It is ironic that Catalan leaders are being prosecuted for embezzlement of public funds in a country where it is common knowledge that a member of the royal family has embezzled public funds and the former king Juan Carlos has been accused of taking bribes. If corruption were really the judge’s concern, he should start with the Popular Party and the royal family.

The reality is that the Spanish judicial system has abandoned impartiality and has put itself at the service of the unity of the homeland threatened by Catalan independence.

Tiago Douwens Prats
Fontenay-le-Fleury, France

IF Scotland’s only Labour MP is shocked that civil servants in Scotland are receiving taxpayers’ cash to work on implementing policy promised in the SNP manifesto, can someone ask for his thoughts on the taxpayers’ cash that went to Westminster civil servants for secretly producing a report on Scottish attitudes to independence?
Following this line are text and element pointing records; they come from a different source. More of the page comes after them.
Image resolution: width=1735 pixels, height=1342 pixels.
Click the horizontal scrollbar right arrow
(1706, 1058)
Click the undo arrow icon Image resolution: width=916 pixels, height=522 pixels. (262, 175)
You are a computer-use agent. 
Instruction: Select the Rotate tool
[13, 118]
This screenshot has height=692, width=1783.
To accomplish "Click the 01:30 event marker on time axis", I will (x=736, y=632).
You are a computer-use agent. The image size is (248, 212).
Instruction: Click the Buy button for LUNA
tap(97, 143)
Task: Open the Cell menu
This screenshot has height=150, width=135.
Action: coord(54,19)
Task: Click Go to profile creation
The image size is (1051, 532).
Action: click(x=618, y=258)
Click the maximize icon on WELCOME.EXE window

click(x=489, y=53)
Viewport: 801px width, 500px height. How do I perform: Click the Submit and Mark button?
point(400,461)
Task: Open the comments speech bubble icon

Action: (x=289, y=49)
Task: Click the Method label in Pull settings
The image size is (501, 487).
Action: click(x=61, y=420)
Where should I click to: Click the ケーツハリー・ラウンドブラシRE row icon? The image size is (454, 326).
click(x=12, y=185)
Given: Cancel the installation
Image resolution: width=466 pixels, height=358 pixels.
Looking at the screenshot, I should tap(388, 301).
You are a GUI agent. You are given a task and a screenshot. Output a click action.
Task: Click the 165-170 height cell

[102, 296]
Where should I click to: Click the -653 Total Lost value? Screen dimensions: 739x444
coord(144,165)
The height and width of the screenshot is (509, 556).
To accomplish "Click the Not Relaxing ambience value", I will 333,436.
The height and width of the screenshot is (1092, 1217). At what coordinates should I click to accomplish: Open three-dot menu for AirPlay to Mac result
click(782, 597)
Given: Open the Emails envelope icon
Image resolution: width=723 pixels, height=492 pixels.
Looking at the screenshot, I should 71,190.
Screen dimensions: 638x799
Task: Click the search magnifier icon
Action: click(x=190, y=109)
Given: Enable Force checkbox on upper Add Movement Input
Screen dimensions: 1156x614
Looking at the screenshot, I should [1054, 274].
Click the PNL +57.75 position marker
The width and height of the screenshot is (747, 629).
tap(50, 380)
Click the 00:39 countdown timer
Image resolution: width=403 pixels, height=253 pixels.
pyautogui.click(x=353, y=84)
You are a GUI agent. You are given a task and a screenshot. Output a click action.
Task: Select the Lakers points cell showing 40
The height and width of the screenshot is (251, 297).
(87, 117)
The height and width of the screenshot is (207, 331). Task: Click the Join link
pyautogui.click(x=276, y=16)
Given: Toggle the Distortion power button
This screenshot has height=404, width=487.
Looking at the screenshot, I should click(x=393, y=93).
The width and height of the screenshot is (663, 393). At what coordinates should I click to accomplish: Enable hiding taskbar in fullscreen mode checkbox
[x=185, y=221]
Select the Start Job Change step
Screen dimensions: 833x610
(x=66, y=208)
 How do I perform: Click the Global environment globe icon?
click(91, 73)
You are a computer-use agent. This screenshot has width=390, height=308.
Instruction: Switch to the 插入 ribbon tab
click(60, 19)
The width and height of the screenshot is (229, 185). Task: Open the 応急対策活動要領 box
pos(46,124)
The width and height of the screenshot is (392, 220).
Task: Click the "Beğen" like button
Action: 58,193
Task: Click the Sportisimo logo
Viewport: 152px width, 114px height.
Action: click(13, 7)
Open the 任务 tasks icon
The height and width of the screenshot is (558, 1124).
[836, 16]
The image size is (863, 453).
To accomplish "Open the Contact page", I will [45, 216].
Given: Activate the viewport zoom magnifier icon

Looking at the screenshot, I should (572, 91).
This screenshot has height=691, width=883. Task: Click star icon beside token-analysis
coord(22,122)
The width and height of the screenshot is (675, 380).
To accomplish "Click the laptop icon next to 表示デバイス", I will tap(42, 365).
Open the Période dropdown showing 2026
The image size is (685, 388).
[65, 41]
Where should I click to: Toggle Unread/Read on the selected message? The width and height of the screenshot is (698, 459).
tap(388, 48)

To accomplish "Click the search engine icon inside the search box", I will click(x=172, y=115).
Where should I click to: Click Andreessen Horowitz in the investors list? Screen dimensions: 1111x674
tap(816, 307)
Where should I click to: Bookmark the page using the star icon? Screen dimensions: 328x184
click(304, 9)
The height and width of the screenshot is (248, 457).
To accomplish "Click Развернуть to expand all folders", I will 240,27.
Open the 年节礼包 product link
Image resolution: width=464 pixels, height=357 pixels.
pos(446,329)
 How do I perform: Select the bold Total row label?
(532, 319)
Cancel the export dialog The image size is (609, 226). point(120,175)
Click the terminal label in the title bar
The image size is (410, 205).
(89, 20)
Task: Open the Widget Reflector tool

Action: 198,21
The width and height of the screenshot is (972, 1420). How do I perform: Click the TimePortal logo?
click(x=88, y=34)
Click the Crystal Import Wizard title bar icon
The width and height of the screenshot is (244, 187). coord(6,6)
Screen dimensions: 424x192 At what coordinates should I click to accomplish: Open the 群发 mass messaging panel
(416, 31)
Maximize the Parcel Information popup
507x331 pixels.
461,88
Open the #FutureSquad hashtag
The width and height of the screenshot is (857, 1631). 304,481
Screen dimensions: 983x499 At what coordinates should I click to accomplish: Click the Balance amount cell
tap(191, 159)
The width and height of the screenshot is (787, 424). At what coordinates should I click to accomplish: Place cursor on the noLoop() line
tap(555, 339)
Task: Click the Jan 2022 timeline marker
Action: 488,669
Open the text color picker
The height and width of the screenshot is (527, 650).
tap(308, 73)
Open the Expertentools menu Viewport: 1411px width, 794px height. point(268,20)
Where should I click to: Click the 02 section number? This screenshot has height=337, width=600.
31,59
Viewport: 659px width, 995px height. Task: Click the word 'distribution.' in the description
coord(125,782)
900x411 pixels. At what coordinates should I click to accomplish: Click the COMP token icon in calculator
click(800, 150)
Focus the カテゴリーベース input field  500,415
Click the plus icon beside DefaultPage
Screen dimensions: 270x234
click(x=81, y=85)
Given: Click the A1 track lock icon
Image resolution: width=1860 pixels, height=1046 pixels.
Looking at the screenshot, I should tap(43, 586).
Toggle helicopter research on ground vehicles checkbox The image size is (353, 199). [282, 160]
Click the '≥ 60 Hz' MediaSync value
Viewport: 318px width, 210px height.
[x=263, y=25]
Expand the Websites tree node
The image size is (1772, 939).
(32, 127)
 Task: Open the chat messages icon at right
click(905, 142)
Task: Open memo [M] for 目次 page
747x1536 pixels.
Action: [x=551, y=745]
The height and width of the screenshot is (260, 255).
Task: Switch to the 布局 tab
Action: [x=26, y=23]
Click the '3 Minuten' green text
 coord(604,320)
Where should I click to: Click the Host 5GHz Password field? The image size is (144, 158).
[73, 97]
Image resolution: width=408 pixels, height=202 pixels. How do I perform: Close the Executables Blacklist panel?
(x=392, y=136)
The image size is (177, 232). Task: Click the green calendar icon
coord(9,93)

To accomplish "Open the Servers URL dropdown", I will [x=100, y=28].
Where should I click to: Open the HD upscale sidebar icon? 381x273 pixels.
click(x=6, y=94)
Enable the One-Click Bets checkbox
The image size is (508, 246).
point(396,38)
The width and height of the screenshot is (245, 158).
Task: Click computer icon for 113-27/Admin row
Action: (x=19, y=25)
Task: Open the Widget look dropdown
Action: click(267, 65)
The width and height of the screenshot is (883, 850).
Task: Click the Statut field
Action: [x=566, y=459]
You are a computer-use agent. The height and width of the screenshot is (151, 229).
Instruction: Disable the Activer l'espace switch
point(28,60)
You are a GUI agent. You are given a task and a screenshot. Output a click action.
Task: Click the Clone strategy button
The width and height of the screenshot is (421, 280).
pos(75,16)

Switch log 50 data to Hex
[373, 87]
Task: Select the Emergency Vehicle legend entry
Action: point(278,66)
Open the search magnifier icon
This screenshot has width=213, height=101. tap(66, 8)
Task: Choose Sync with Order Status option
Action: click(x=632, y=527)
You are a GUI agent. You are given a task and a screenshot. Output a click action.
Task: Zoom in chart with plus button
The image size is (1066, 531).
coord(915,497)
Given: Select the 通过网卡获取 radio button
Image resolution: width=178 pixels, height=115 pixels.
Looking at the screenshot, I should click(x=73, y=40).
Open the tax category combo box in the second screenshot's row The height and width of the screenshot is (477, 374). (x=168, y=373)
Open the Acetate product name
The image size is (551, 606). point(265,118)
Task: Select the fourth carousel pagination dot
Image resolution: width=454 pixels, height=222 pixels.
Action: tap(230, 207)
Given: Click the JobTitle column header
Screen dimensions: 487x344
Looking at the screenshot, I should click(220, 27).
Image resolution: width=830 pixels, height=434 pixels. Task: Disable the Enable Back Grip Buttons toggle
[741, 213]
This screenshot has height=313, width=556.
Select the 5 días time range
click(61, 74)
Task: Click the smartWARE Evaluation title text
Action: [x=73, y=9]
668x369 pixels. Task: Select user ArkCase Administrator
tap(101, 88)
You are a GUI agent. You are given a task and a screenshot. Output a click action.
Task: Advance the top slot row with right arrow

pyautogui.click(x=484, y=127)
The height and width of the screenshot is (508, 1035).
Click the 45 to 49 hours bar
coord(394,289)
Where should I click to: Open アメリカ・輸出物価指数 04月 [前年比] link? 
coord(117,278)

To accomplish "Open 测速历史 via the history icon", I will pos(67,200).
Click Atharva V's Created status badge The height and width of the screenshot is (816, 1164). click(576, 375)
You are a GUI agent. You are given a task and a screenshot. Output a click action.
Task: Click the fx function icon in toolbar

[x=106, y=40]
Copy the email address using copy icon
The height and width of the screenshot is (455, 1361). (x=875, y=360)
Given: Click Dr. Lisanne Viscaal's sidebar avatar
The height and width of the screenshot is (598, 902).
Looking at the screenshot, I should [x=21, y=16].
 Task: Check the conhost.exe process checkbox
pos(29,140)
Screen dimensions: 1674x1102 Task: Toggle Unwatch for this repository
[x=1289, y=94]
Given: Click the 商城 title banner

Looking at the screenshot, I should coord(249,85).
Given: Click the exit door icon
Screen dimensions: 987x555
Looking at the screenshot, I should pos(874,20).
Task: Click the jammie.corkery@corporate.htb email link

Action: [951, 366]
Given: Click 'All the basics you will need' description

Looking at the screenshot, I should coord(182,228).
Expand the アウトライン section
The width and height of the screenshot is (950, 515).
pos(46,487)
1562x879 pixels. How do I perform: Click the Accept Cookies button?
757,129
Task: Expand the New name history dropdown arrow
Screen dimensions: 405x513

He might also like to tell us his thoughts on the taxpayer cash used thereafter to defend these actions in court and then to ignore the legal ruling.

P Davidson

AS the all-year-round pantomimes continue at the House of Conmen, Westmonster Productions proudly presents this month’s offering of “Far Right and the 7 Toffs”. Starring alongside Far Right are Sleazy, Snooty, Cashful, Gropey, Spin Doc, Scrumpy and Cocky. Guaranteed live entertainment Mondays toFridays with a bevy load of laughs at the taxpayers’ expense. (Oh, yes it is!)